L’affaire trouve son origine dans une première intervention policière effectuée jeudi dernier. Les éléments du commissariat ont procédé à l’arrestation d’un individu identifié sous les initiales I. Badji, dans le quartier Thiély Nord, à la suite d’une dénonciation anonyme. Arrivés sur les lieux, les policiers auraient été alertés par une forte odeur de chanvre indien provenant d’une chambre. En s’approchant, ils auraient aperçu, à travers les grilles d’une véranda, deux hommes en situation intime.
Malgré les sommations des forces de l’ordre, les occupants n’auraient pas réagi immédiatement. Les policiers ont alors forcé l’entrée. Dans la confusion, l’un des individus, identifié comme B. Coumé, a réussi à prendre la fuite, tandis que I. Badji a été maîtrisé puis conduit au commissariat.
L’exploitation du téléphone portable du suspect interpellé a permis aux enquêteurs de remonter une piste jugée déterminante. Plusieurs autres personnes, réparties entre Linguère, Dahra, Barkedji, Dodji et même Mbacké, ont été identifiées puis arrêtées à la suite de nouvelles dénonciations anonymes. Les individus interpellés présentent des profils variés, allant de commerçants à enseignants, en passant par des marabouts, tailleurs, étudiants et sans-emploi. D’après des sources proches du dossier, certains seraient mariés et mèneraient une vie familiale stable en apparence.

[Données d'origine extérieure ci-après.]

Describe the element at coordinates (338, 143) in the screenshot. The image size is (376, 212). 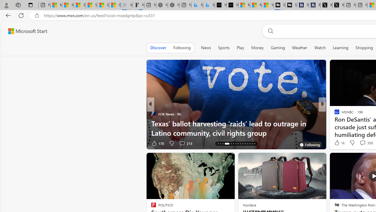
I see `'181 Like'` at that location.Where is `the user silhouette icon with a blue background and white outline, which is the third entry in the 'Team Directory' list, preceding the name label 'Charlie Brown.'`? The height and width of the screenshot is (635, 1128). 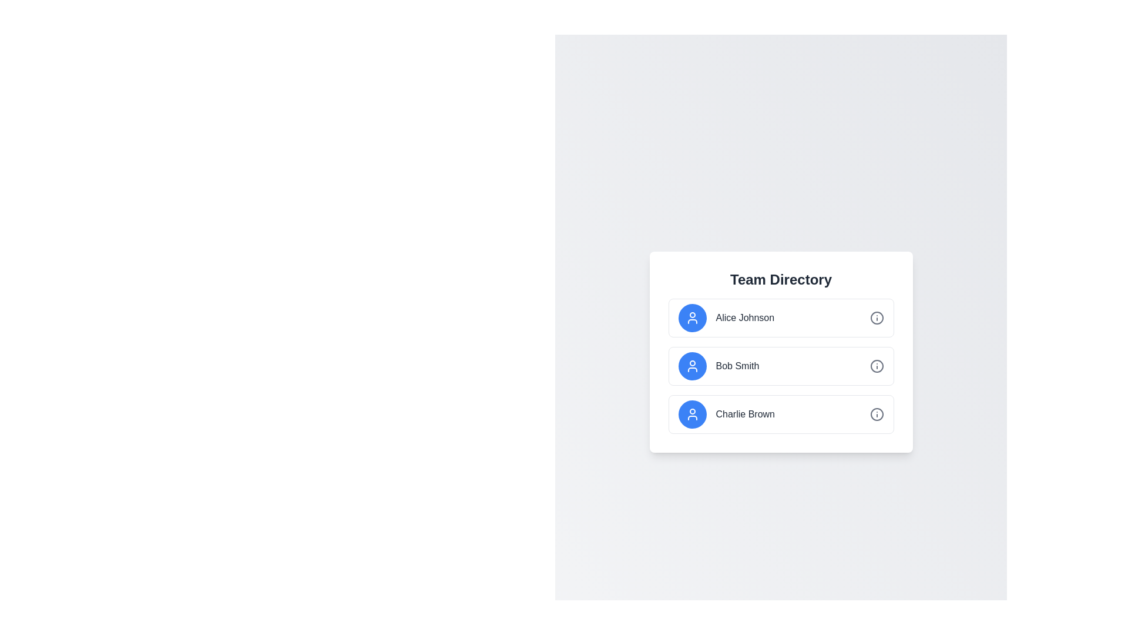 the user silhouette icon with a blue background and white outline, which is the third entry in the 'Team Directory' list, preceding the name label 'Charlie Brown.' is located at coordinates (692, 414). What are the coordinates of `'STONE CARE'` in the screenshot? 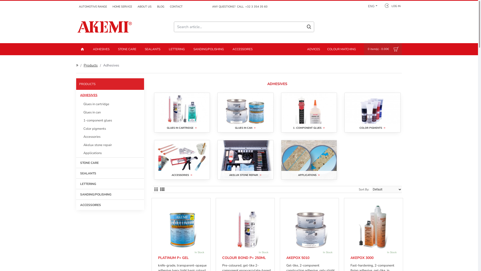 It's located at (76, 162).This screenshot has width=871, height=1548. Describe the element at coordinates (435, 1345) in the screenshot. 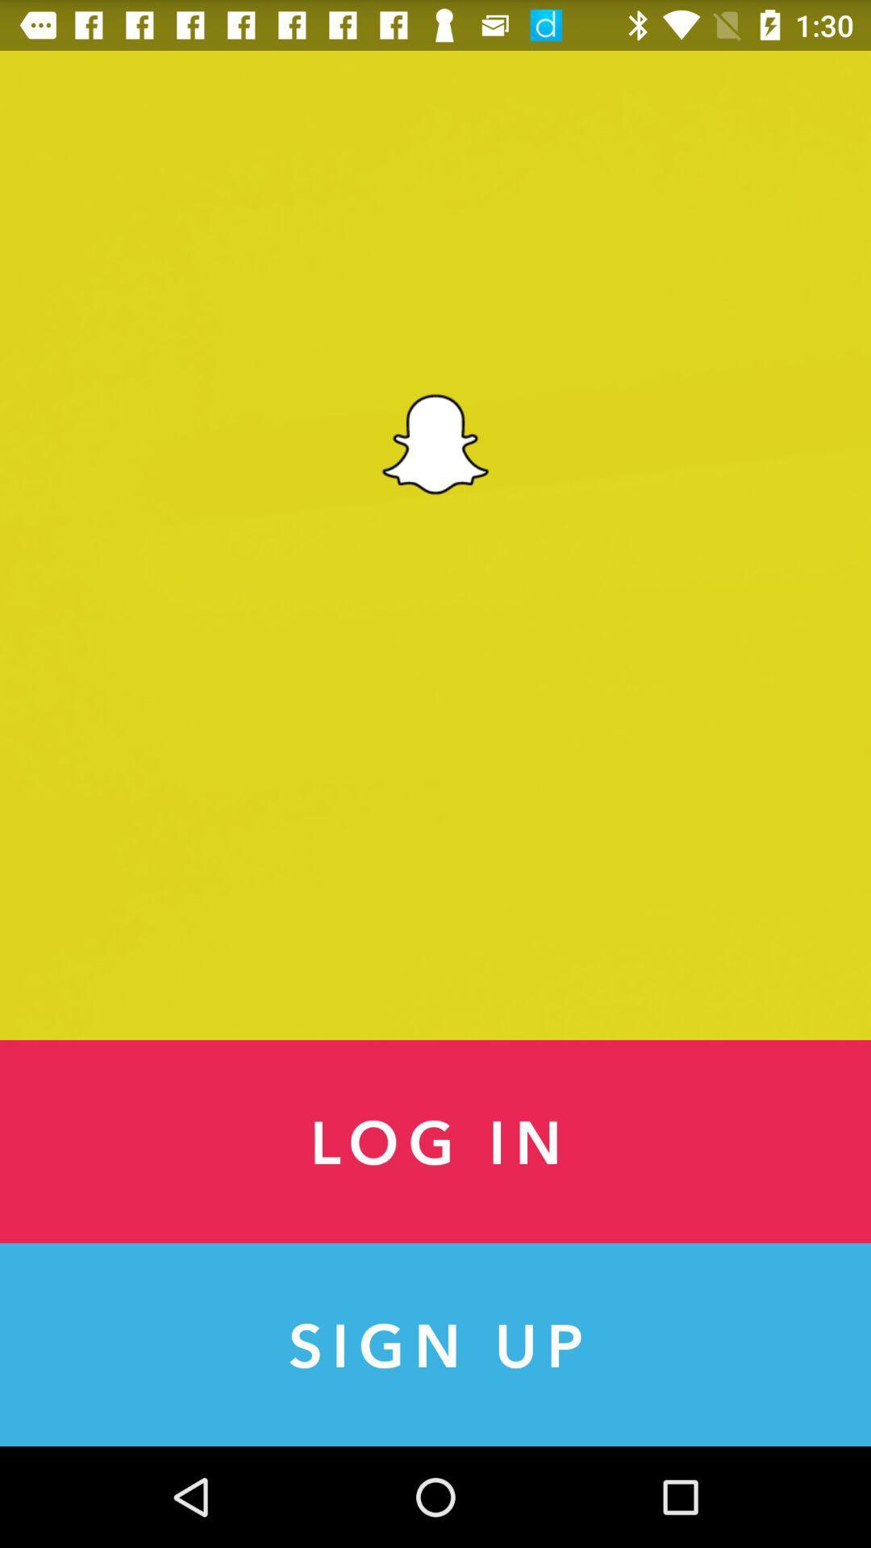

I see `the sign up item` at that location.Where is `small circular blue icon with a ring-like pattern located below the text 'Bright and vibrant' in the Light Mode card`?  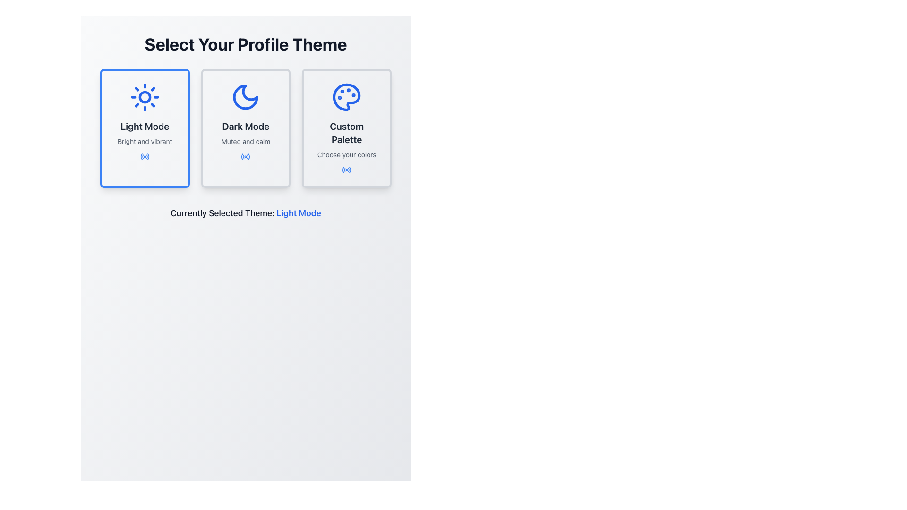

Les investigations en cours laissent penser que ce réseau organisait régulièrement des rencontres privées dans différentes localités de la zone. Les autorités évoquent notamment des rassemblements à caractère sexuel impliquant plusieurs participants.
Par ailleurs, les recherches se poursuivent activement pour retrouver une quinzaine de personnes supplémentaires soupçonnées d’appartenir à ce même réseau. Les dix-huit suspects actuellement en garde à vue devraient être présentés au parquet dès ce lundi pour la suite de la procédure judiciaire.